Will Johnston flicked the ball inside the area, referee Declan Toland ruled that Conor Barr had handled, and Tommy Lonergan stepped up. His penalty was ruthless, lashed high into the top corner for his third spot-kick of the season against the Foylesiders. Brian Maher had no chance. The Brandywell groaned.
The response was almost immediate. Adam O’Reilly, one of the few Derry players willing to shoot on sight, let fly from 25 yards. Stephen McMullan was beaten, but the crossbar wasn’t. The ball clipped the frame and flew away, the first warning that this would be a night of near misses.
Waterford, though, were never just hanging on. They carried a constant threat on the break and from set pieces, and it took a remarkable spell from Brandon Fleming to stop the game running away early.
Twice in quick succession, the left-back retreated to his own line and twice he rescued Derry. First he headed clear from John Mahon, then he nodded the ball out from under his own crossbar to deny Padraig Amond. Both chances came from the kind of situations that panic a nervous defence. Fleming alone kept the deficit at one.

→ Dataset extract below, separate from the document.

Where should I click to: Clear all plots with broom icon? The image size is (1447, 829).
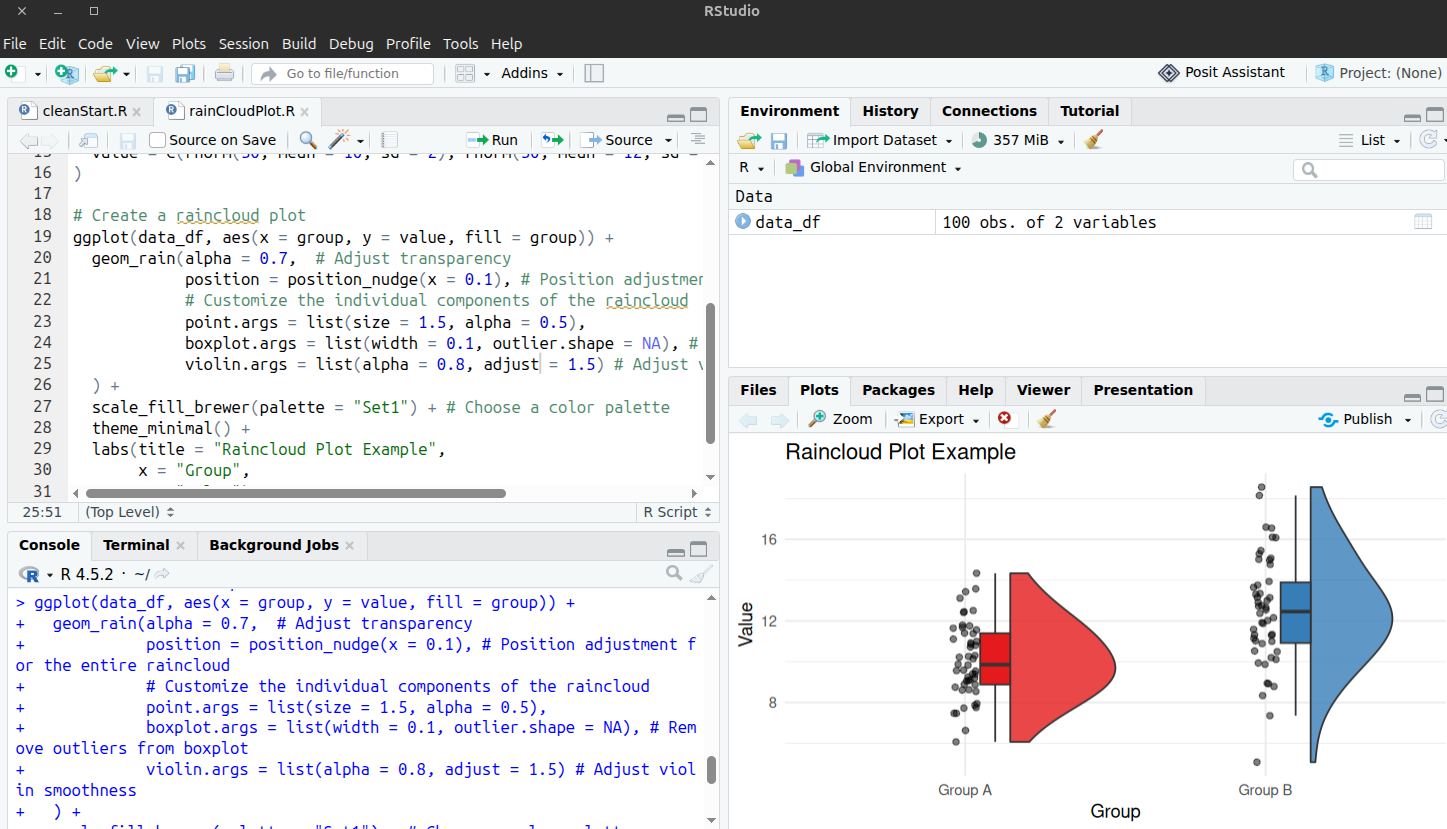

Chances wasted, belief draining
Derry’s big chance to reset the night came on the half-hour. Liam Boyce, dropping deep to knit play, slipped a clever pass into O’Reilly’s path. The midfielder burst into the box with only McMullan to beat. It had to be a goal.
It wasn’t. O’Reilly went for power but drove it straight at the keeper from close range. The miss sucked the air out of the Brandywell. Waterford sensed it.

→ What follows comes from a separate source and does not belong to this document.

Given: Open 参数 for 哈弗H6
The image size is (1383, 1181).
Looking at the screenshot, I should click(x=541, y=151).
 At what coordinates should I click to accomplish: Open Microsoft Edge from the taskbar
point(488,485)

The game drifted towards the hour with Derry huffing, Waterford waiting. On 68 minutes, it was Maher’s turn to be saved by the bar as Conan Noonan’s delicious 20-yard free-kick curled over the wall and crashed back off the woodwork with the keeper beaten.

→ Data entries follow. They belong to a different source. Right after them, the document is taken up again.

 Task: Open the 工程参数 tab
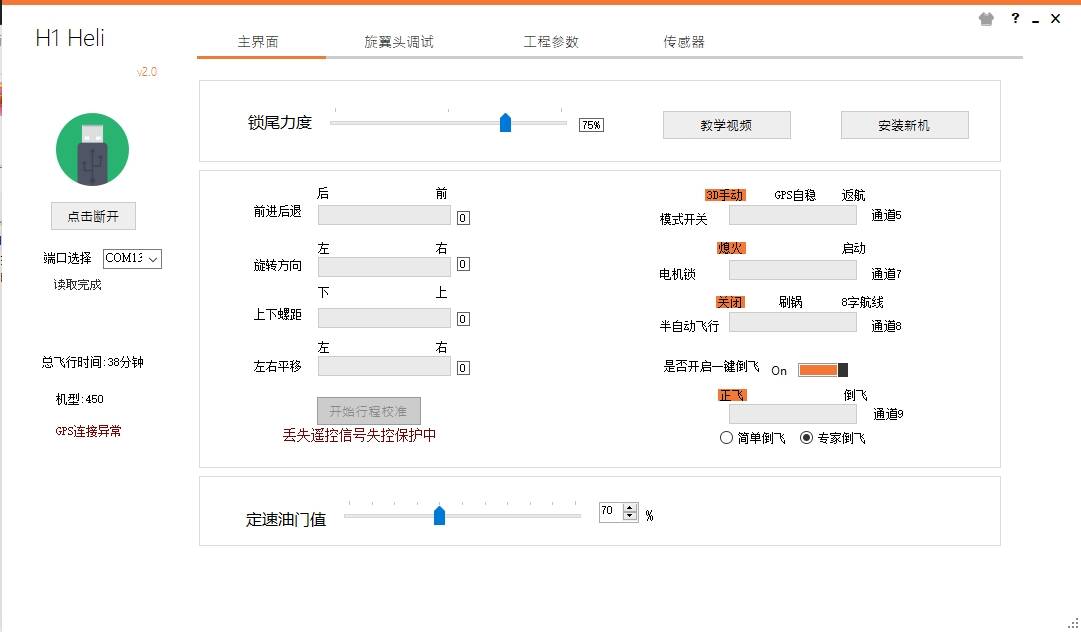tap(551, 42)
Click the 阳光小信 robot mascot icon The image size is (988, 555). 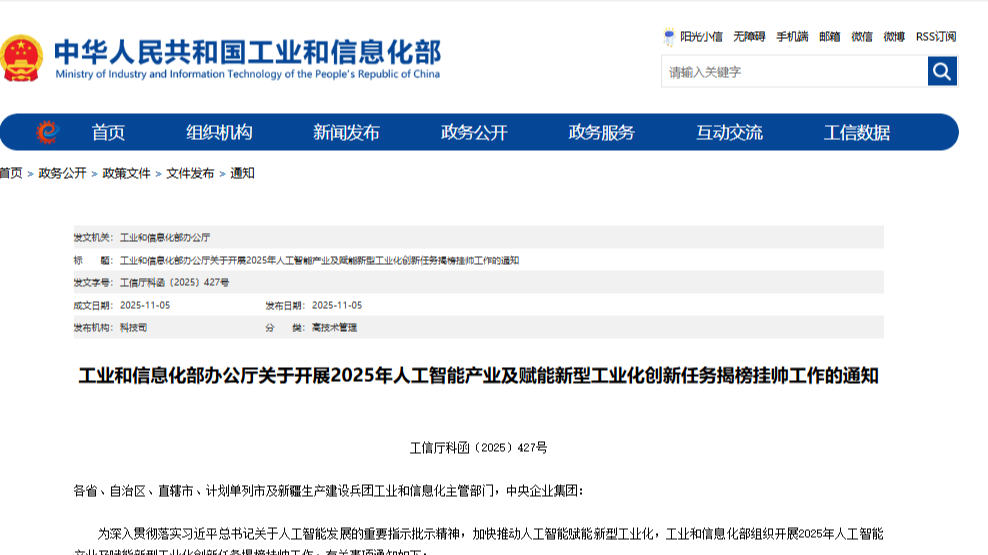669,37
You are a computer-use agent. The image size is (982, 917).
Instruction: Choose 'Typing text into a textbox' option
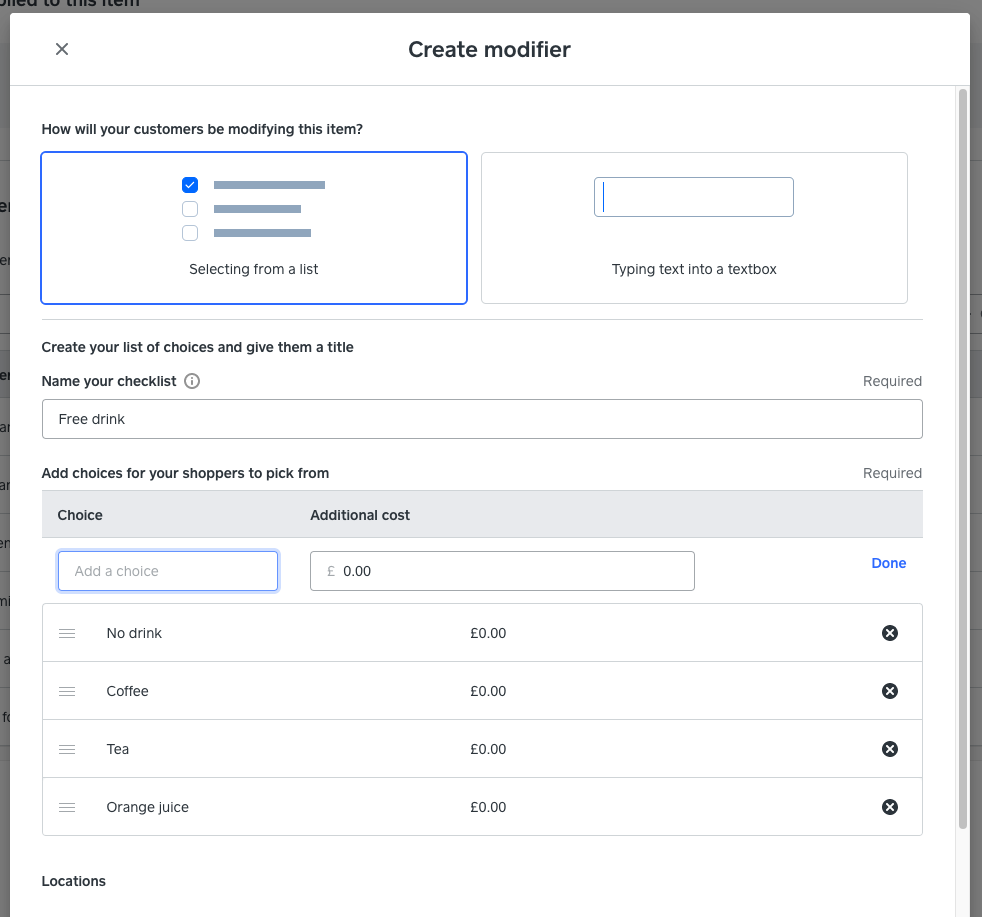tap(694, 228)

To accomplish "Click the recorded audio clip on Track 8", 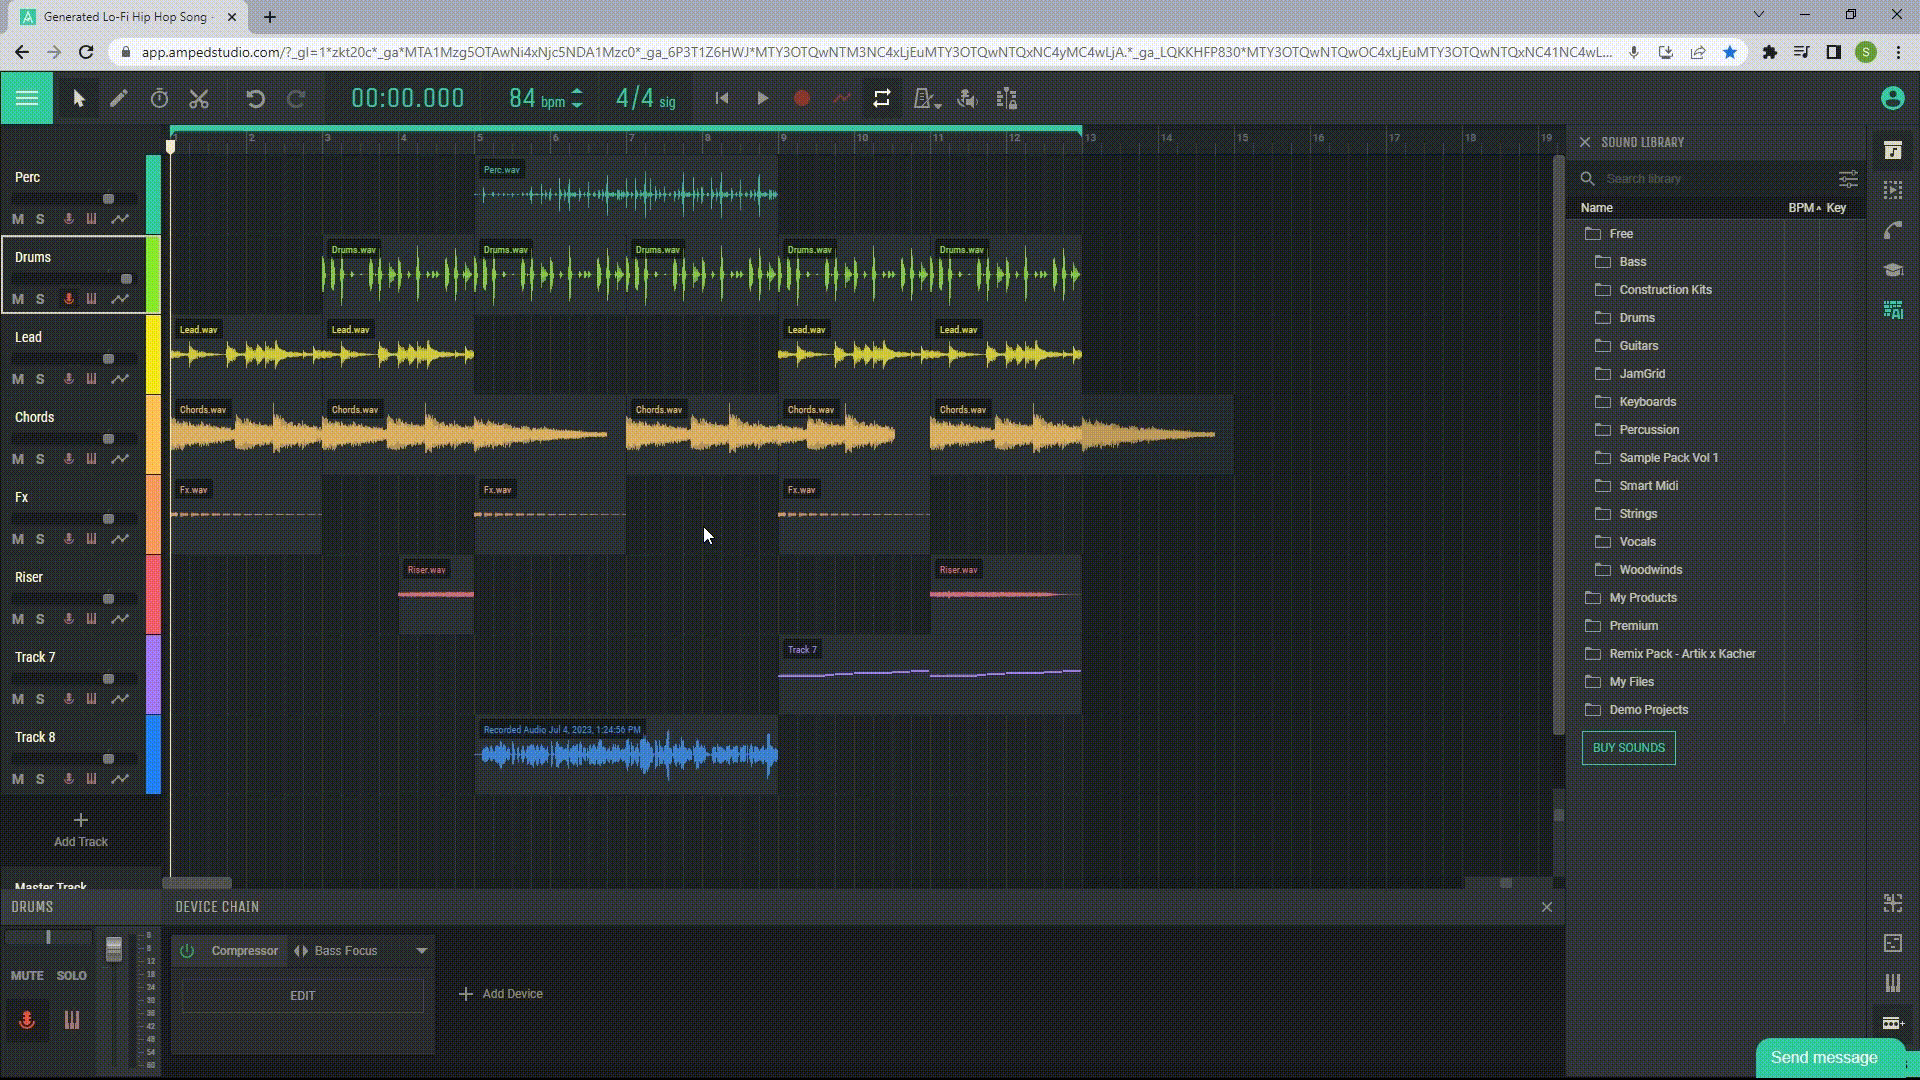I will (x=626, y=752).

That escape should have jolted Derry into life. Instead, it set the stage for the night to turn poisonous.
Crowd turns as Waterford pull clear
When Waterford doubled their lead, patience snapped.
As the visitors celebrated, sections of the home support broke into chants aimed squarely at Lynch and unfurled a “Lynch Out” sign. It felt less like a single bad night and more like a tipping point.
Waterford, emboldened, went for the kill. On 77 minutes, they found it. Hayden Cann surged clear down the right, exploiting acres of space, and whipped in a low cross. Amond arrived with a striker’s instinct, side-footing home from close range. 3-0. The away end erupted; the home support seethed.
Derry’s response was to hit the woodwork again. Michael Duffy cut in from the left and drove an angled effort beyond McMullan, only to see it cannon back off the post. Another almost. Another reminder of the gap between intent and execution.
Late fightback, then the final sting
Duffy did finally make a tangible impact on 82 minutes. His corner from the left found Rob Slevin, on as a substitute, and the centre-back powered a header in from close range. A consolation, or something more?
For a brief spell, it felt like the latter. Three minutes later, Cameron Dummigan let fly from distance. McMullan tipped the shot onto the post, but the danger didn’t end there. Dummigan reacted first to the loose ball inside the six-yard box and had the composure to pick out O’Reilly, who this time finished from close range.
Suddenly it was 3-2. The Brandywell, so flat for so long, stirred. Waterford, dominant all evening, looked momentarily rattled. One more attack, one more big moment, and Derry might just have salvaged something improbable.
Instead, the night ended as it had begun: with Waterford sharper, quicker, more decisive.
Deep into stoppage time, Derry pushed high and left space behind. Substitute Jorgen Voilas read it perfectly. He nipped past Maher, who had raced out of his penalty area, and rolled the ball calmly into the empty net. 4-2. Game over. Any hope of a dramatic escape vanished in an instant.
A season on the brink
The final whistle brought scattered applause for effort, but the dominant sound was discontent. Derry had struck the woodwork three times, created chances, and scored twice. On another night, the narrative might have been different.
But the facts are brutal. The league’s bottom club came to the Brandywell, scored four, and walked away looking like the side with a plan, a punch, and a clear identity.
Derry, by contrast, looked like a team caught between ideas and burdened by a season that keeps slipping away. The supporters made their verdict on the manager clear. The question now is whether the club hierarchy hears it – and how long this spiral is allowed to run.